(Recorded data begins)
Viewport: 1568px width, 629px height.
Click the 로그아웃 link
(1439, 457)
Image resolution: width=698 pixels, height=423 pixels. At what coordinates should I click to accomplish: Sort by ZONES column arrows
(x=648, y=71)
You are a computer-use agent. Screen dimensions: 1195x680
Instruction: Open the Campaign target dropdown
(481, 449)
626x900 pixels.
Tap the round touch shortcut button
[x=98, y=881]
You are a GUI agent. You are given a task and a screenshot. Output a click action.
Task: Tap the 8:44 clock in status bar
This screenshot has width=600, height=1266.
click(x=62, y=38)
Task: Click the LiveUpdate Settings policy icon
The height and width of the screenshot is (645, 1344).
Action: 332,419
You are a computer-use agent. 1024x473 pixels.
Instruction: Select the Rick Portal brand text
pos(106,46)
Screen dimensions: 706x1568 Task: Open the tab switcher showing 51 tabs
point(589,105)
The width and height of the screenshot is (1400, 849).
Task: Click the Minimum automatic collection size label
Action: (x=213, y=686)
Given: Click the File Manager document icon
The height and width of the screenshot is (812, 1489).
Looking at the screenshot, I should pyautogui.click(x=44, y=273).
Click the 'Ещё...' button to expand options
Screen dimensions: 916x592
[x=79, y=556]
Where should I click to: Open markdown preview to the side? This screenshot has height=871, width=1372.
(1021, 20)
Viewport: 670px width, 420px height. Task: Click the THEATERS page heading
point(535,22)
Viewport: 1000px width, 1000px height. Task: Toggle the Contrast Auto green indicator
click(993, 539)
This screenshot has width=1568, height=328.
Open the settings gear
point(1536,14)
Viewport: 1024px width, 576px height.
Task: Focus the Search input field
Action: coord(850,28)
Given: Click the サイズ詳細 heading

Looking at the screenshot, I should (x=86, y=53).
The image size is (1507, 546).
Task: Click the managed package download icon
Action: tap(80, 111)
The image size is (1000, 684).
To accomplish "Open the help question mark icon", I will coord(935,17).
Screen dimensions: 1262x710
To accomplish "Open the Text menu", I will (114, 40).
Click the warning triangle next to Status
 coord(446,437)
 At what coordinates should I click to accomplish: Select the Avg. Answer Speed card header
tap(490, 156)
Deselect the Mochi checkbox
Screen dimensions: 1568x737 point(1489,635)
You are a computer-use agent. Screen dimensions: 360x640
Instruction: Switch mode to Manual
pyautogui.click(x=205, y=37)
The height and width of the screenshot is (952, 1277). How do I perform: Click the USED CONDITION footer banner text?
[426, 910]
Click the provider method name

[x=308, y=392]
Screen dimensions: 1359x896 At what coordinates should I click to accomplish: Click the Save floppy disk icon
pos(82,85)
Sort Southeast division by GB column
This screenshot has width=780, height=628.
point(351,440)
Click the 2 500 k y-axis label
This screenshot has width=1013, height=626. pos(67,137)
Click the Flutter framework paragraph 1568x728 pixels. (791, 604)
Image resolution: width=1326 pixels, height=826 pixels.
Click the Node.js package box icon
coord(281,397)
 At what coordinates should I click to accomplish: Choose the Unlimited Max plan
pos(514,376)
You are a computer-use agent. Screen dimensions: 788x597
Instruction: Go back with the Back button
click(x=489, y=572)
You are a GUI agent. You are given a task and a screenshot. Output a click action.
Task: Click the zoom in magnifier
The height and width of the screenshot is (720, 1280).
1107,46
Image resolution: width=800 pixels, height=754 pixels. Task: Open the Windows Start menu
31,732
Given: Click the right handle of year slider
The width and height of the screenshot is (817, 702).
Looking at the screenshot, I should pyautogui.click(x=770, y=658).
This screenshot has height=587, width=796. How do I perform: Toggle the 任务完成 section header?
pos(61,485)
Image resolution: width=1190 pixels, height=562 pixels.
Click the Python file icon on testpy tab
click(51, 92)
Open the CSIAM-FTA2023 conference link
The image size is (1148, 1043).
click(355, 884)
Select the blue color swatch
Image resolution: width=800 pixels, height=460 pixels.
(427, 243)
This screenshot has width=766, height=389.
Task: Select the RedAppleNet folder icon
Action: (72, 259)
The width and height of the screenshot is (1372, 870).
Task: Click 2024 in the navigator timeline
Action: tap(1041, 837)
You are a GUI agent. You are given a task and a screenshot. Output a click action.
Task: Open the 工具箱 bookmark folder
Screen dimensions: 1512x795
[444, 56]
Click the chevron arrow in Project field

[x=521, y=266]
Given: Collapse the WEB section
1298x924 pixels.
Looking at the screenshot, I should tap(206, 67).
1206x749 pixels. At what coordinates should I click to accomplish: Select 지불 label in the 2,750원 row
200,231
(Recorded data ends)
#### [Work request]
Word for word, retype each record.

#### [Solution to this exercise]
Viewport: 1568px width, 629px height.
Click the 로그아웃 link
(1439, 457)
Image resolution: width=698 pixels, height=423 pixels. At what coordinates should I click to accomplish: Sort by ZONES column arrows
(x=648, y=71)
You are a computer-use agent. Screen dimensions: 1195x680
Instruction: Open the Campaign target dropdown
(481, 449)
626x900 pixels.
Tap the round touch shortcut button
[x=98, y=881]
You are a GUI agent. You are given a task and a screenshot. Output a click action.
Task: Tap the 8:44 clock in status bar
This screenshot has width=600, height=1266.
click(x=62, y=38)
Task: Click the LiveUpdate Settings policy icon
The height and width of the screenshot is (645, 1344).
Action: 332,419
You are a computer-use agent. 1024x473 pixels.
Instruction: Select the Rick Portal brand text
pos(106,46)
Screen dimensions: 706x1568 Task: Open the tab switcher showing 51 tabs
point(589,105)
The width and height of the screenshot is (1400, 849).
Task: Click the Minimum automatic collection size label
Action: (x=213, y=686)
Given: Click the File Manager document icon
The height and width of the screenshot is (812, 1489).
Looking at the screenshot, I should pyautogui.click(x=44, y=273).
Click the 'Ещё...' button to expand options
Screen dimensions: 916x592
[x=79, y=556]
Where should I click to: Open markdown preview to the side? This screenshot has height=871, width=1372.
(1021, 20)
Viewport: 670px width, 420px height. Task: Click the THEATERS page heading
point(535,22)
Viewport: 1000px width, 1000px height. Task: Toggle the Contrast Auto green indicator
click(993, 539)
This screenshot has width=1568, height=328.
Open the settings gear
point(1536,14)
Viewport: 1024px width, 576px height.
Task: Focus the Search input field
Action: coord(850,28)
Given: Click the サイズ詳細 heading

Looking at the screenshot, I should (x=86, y=53).
The image size is (1507, 546).
Task: Click the managed package download icon
Action: tap(80, 111)
The image size is (1000, 684).
To accomplish "Open the help question mark icon", I will coord(935,17).
Screen dimensions: 1262x710
To accomplish "Open the Text menu", I will (114, 40).
Click the warning triangle next to Status
 coord(446,437)
 At what coordinates should I click to accomplish: Select the Avg. Answer Speed card header
tap(490, 156)
Deselect the Mochi checkbox
Screen dimensions: 1568x737 point(1489,635)
You are a computer-use agent. Screen dimensions: 360x640
Instruction: Switch mode to Manual
pyautogui.click(x=205, y=37)
The height and width of the screenshot is (952, 1277). How do I perform: Click the USED CONDITION footer banner text?
[426, 910]
Click the provider method name

[x=308, y=392]
Screen dimensions: 1359x896 At what coordinates should I click to accomplish: Click the Save floppy disk icon
pos(82,85)
Sort Southeast division by GB column
This screenshot has width=780, height=628.
point(351,440)
Click the 2 500 k y-axis label
This screenshot has width=1013, height=626. pos(67,137)
Click the Flutter framework paragraph 1568x728 pixels. (791, 604)
Image resolution: width=1326 pixels, height=826 pixels.
Click the Node.js package box icon
coord(281,397)
 At what coordinates should I click to accomplish: Choose the Unlimited Max plan
pos(514,376)
You are a computer-use agent. Screen dimensions: 788x597
Instruction: Go back with the Back button
click(x=489, y=572)
You are a GUI agent. You are given a task and a screenshot. Output a click action.
Task: Click the zoom in magnifier
The height and width of the screenshot is (720, 1280).
1107,46
Image resolution: width=800 pixels, height=754 pixels. Task: Open the Windows Start menu
31,732
Given: Click the right handle of year slider
The width and height of the screenshot is (817, 702).
Looking at the screenshot, I should pyautogui.click(x=770, y=658).
This screenshot has height=587, width=796. How do I perform: Toggle the 任务完成 section header?
pos(61,485)
Image resolution: width=1190 pixels, height=562 pixels.
Click the Python file icon on testpy tab
click(51, 92)
Open the CSIAM-FTA2023 conference link
The image size is (1148, 1043).
click(355, 884)
Select the blue color swatch
Image resolution: width=800 pixels, height=460 pixels.
(427, 243)
This screenshot has width=766, height=389.
Task: Select the RedAppleNet folder icon
Action: (72, 259)
The width and height of the screenshot is (1372, 870).
Task: Click 2024 in the navigator timeline
Action: tap(1041, 837)
You are a GUI agent. You are given a task and a screenshot. Output a click action.
Task: Open the 工具箱 bookmark folder
Screen dimensions: 1512x795
[444, 56]
Click the chevron arrow in Project field

[x=521, y=266]
Given: Collapse the WEB section
1298x924 pixels.
Looking at the screenshot, I should tap(206, 67).
1206x749 pixels. At what coordinates should I click to accomplish: Select 지불 label in the 2,750원 row
200,231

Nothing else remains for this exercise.